Channel 74 has been removed from television use in 1983, but was formerly used by television stations in North America which broadcast on 830-836 MHz. In the United States, channels 70-83 served primarily as a "translator band" containing repeater transmitters to fill gaps in coverage for existing stations:
- WMGT-TV 74 Adams, Massachusetts later became WCDC-TV channel 19, a rebroadcaster of WTEN-TV Albany, New York. The station’s license was canceled after its spectrum was sold at auction.
- KCCI-TV (CBS Des Moines) rebroadcaster K74CO Ottumwa, Iowa was moved to K23CI channel 23.
- KTVX-TV (ABC Salt Lake City) rebroadcaster K74AO Fillmore, Utah moved to K40GD channel 40.
- KFDA-TV (CBS Amarillo) rebroadcasters K74CH Childress, Texas and K74CJ Clarendon, Texas were moved to K50CQ channel 50 and K51CB channel 51.
- KEZI-TV (ABC Eugene) rebroadcaster K74AJ Cottage Grove, Oregon moved to K56DK channel 56 and later to K42HK-D, digital 42 as part of a group of six local digital repeaters operated by non-profit South Lane Television, Inc.
- KNDO-TV (NBC Yakima) rebroadcaster K74DT Ellensburg, Washington moved to K31AK channel 31.
- KNME-TV (PBS Albuquerque) rebroadcasters K74AZ Gallup, New Mexico and K74BO Santa Rosa, New Mexico were moved to K23FE channel 23 (now K23FE-D) and K30FP channel 30 (now K30FP-D).

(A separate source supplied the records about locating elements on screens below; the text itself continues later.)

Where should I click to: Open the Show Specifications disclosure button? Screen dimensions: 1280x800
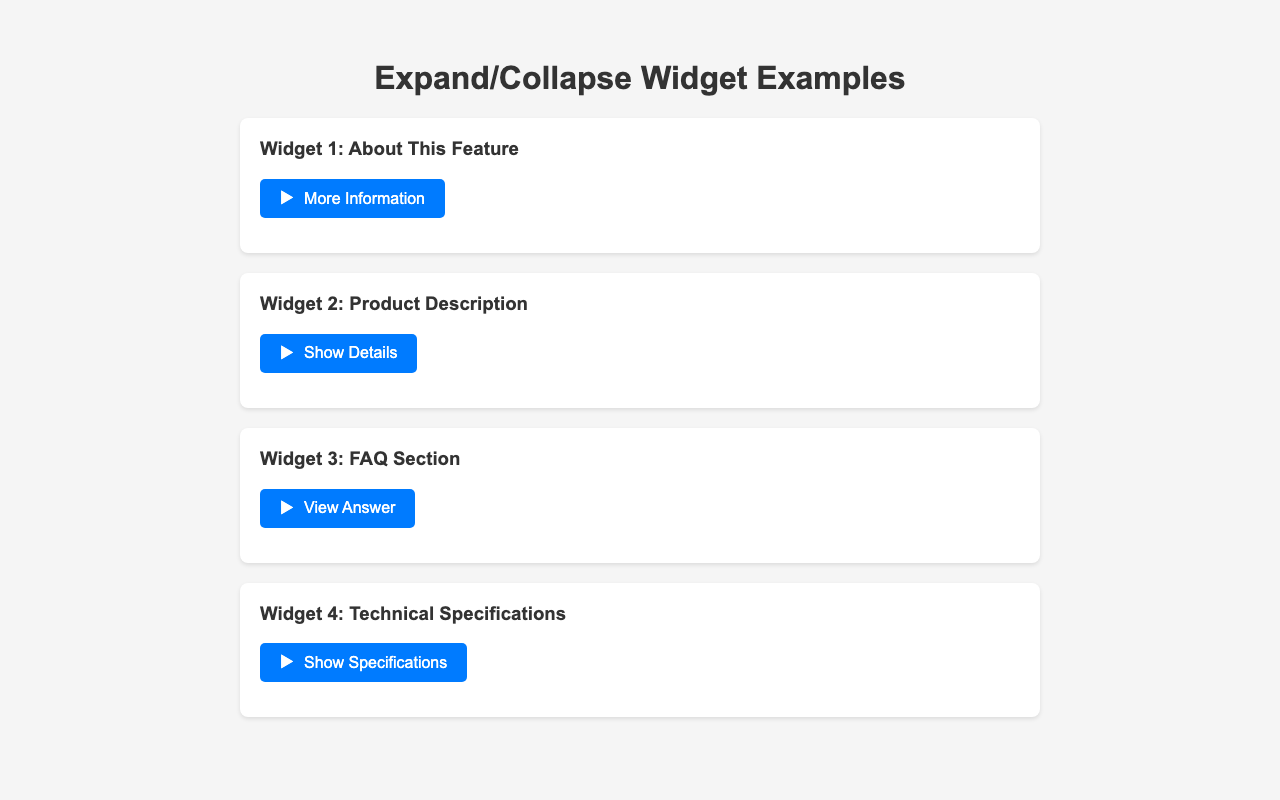click(x=375, y=662)
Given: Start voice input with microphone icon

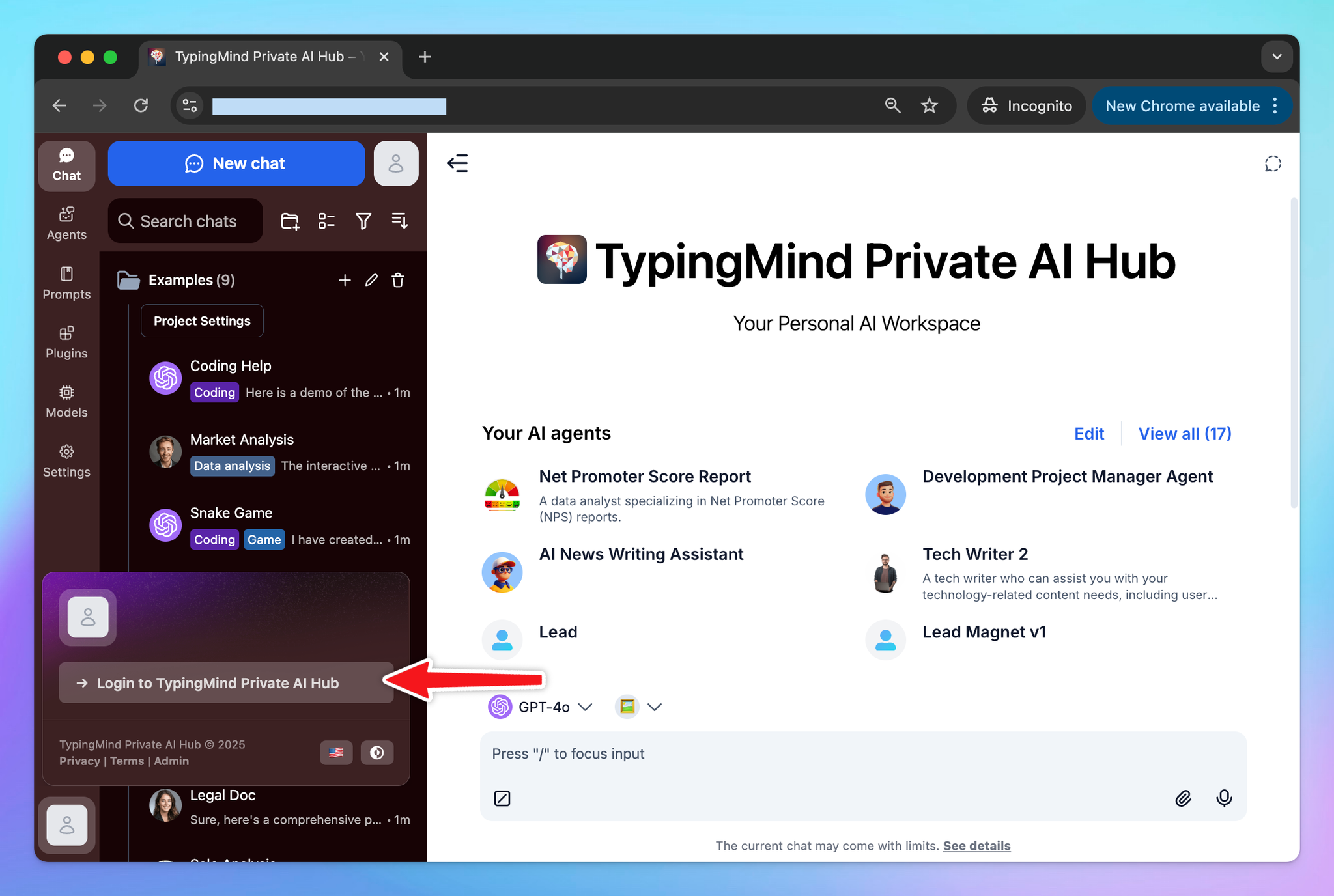Looking at the screenshot, I should (1224, 798).
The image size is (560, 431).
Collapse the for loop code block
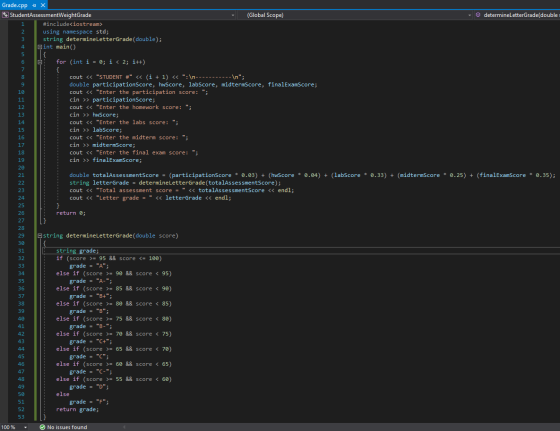40,62
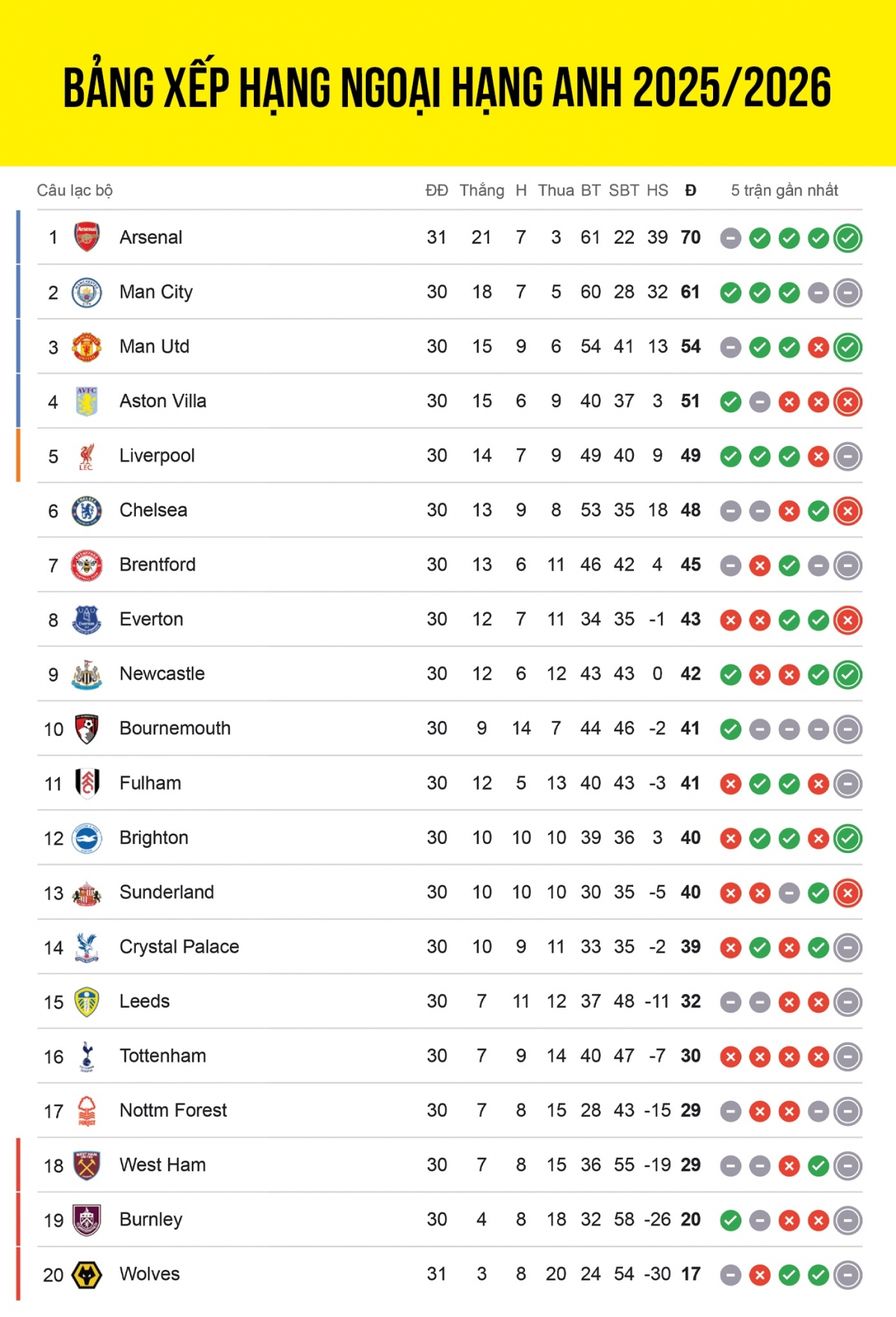Screen dimensions: 896x1317
Task: Click the Brighton club badge
Action: 87,838
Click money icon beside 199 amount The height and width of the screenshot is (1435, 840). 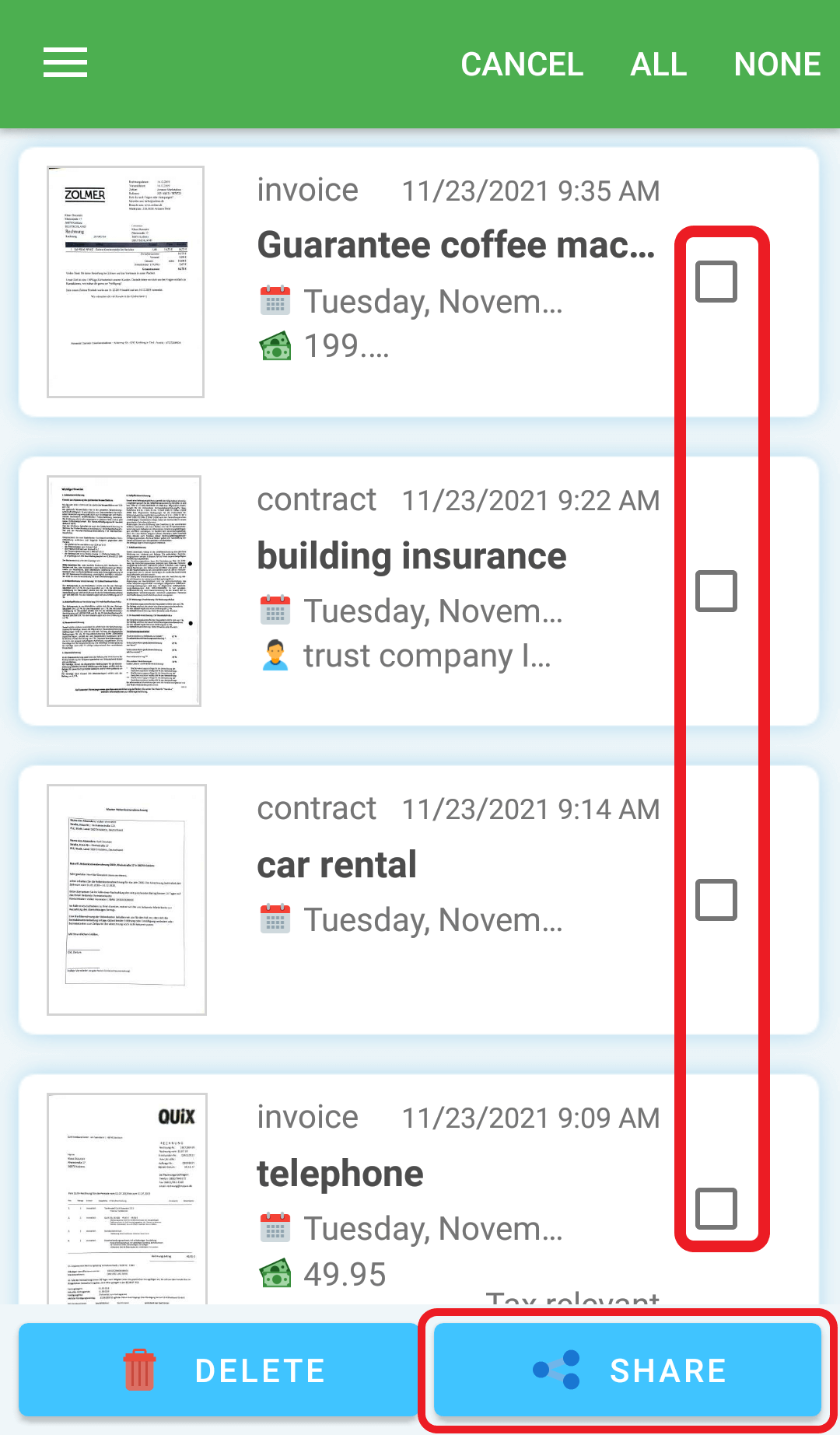click(x=275, y=346)
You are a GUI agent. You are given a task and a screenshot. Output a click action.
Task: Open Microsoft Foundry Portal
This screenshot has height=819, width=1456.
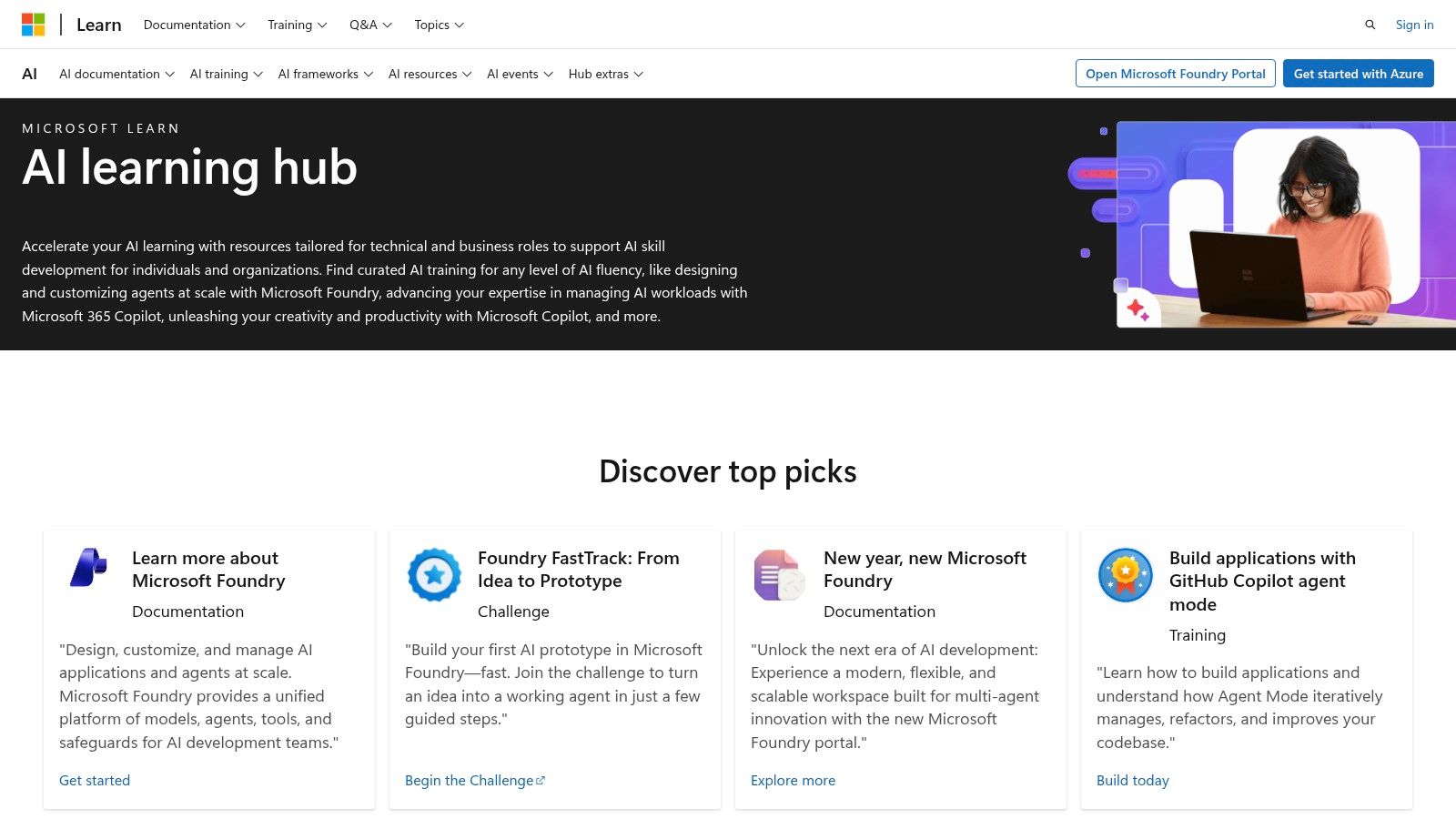pos(1175,74)
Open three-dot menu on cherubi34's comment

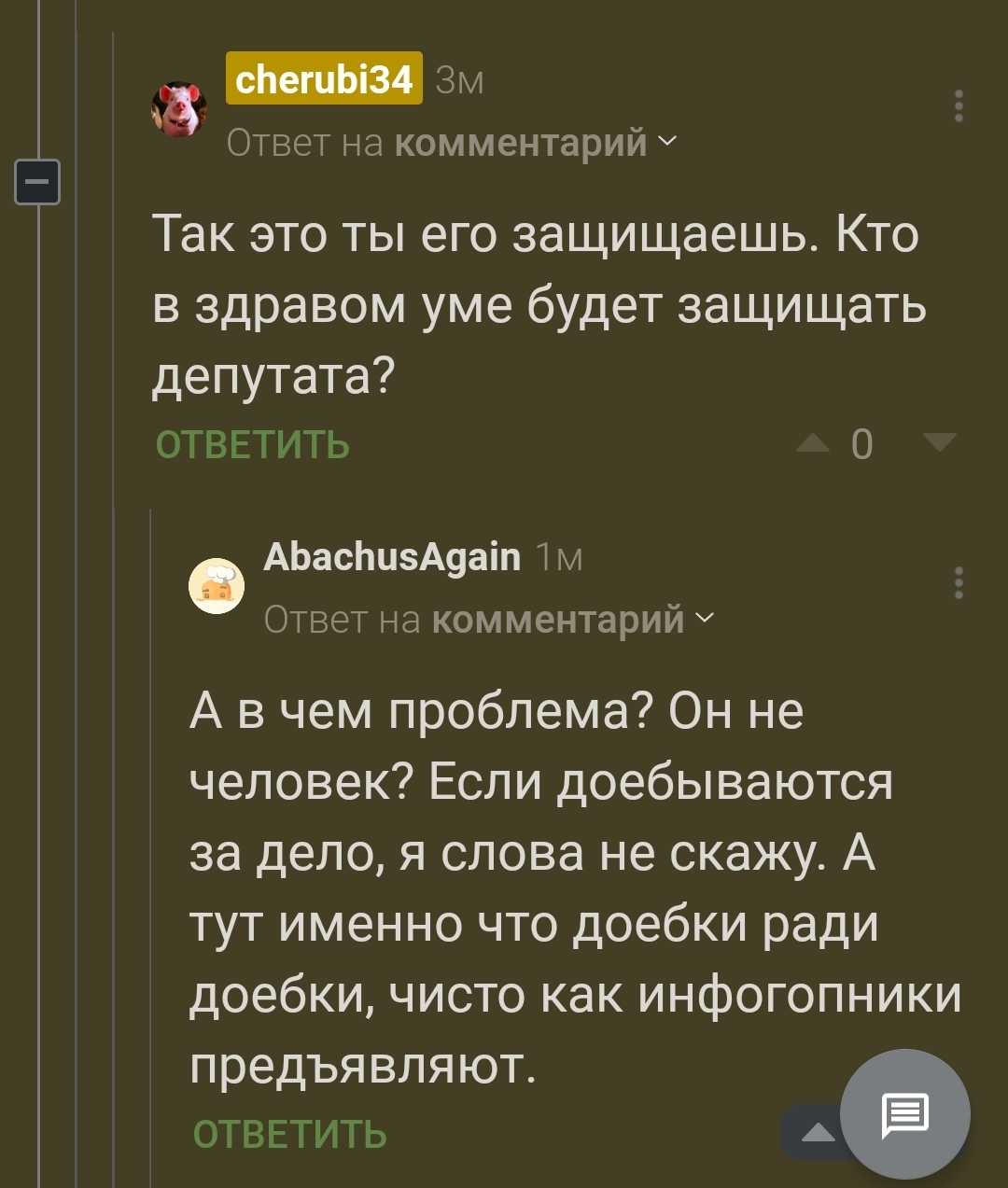[959, 107]
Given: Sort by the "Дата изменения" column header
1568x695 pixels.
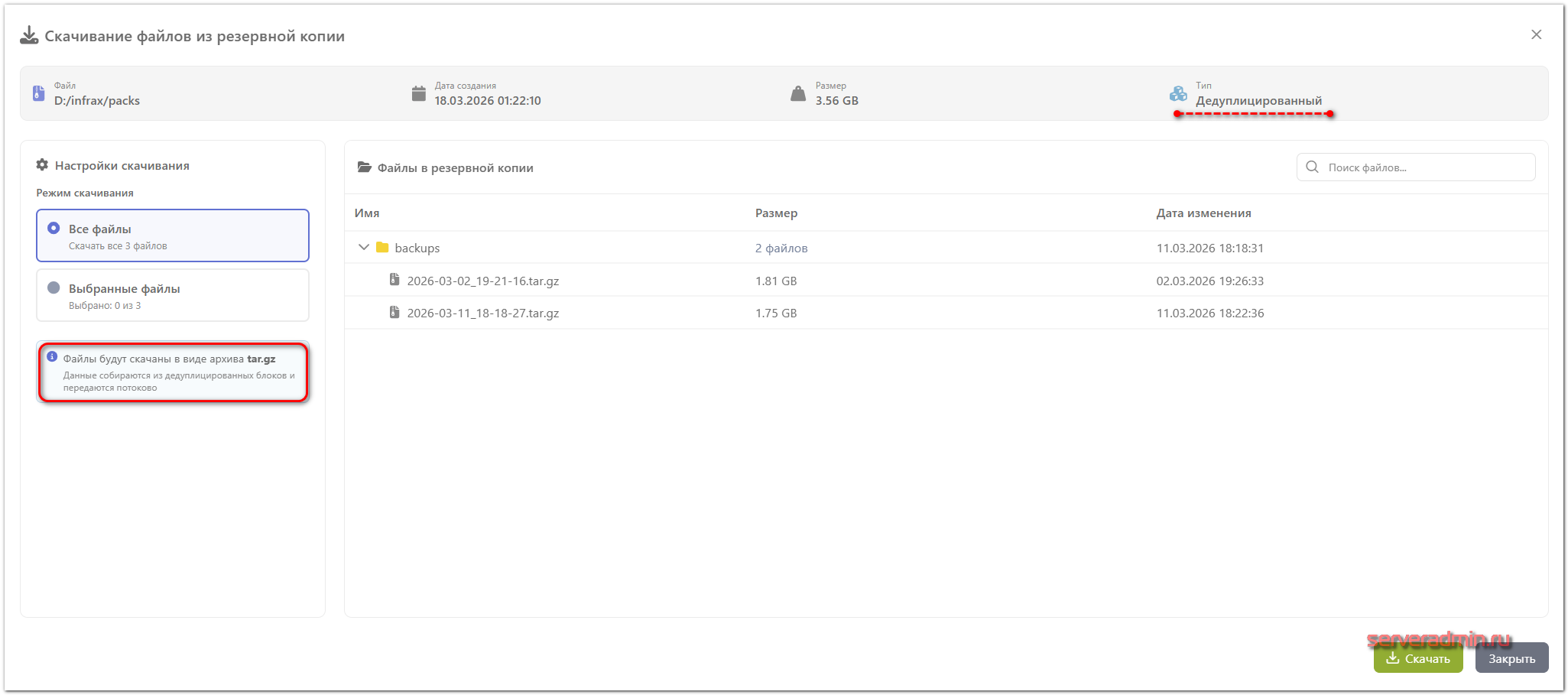Looking at the screenshot, I should pos(1203,213).
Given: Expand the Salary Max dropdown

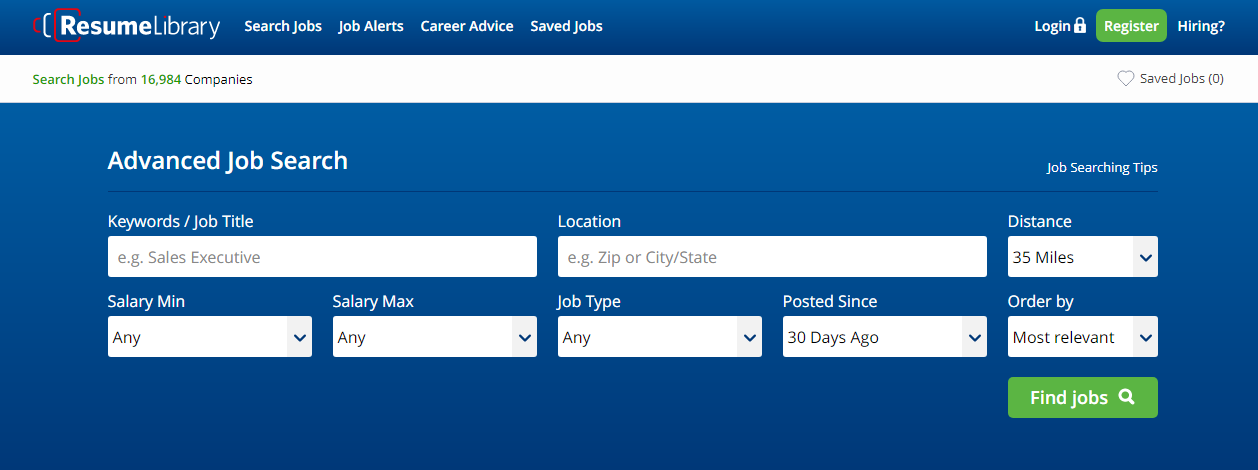Looking at the screenshot, I should pos(434,337).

- KOB-TV (NBC Albuquerque) rebroadcaster K74AC Bayfield, Colorado moved to K46FM channel 46 (now K21OG-D channel 21).
- KOIN (CBS Portland) rebroadcaster K74BE Hood River, Oregon moved to K53EI channel 53 and later K24KG-D digital 24, operated by Rural Oregon Wireless Television as part of a four-station local repeater cluster.
- KSAZ-TV (Fox Phoenix) rebroadcaster K74AI Flagstaff, Arizona was moved to K48GI channel 48.
- KSNW (NBC Wichita) rebroadcaster K74CN was moved in frequency multiple times, ultimately becoming KSNL-LD channel 47.
- KVBC-TV (NBC Las Vegas) rebroadcaster K74AN Chloride, Arizona moved to K42CQ channel 42 (now K25PJ-D).
- KREM-TV (CBS Spokane) rebroadcaster K74BZ Milton-Freewater, Oregon moved to K51DF channel 51.
- KSAT-TV (ABC San Antonio) rebroadcaster K74DP Leakey, Texas moved to K47GF channel 47.
- KSL-TV (NBC Salt Lake City) rebroadcaster K74DB Little America, Wyoming moved to K29CR channel 29.
- KVII-TV (ABC Amarillo) rebroadcaster K74BF Canadian, Texas was moved to K35CE channel 35 (now K35CE-D).
- KWSU-TV (PBS Pullman) rebroadcaster K74CK Lewiston, Idaho moved to K15CH channel 15 (and eventually to K34QC-D channel 34).
- WCVE-TV (PBS Richmond) rebroadcaster W74AV Rockfish Valley, Virginia was moved to W39AK channel 39.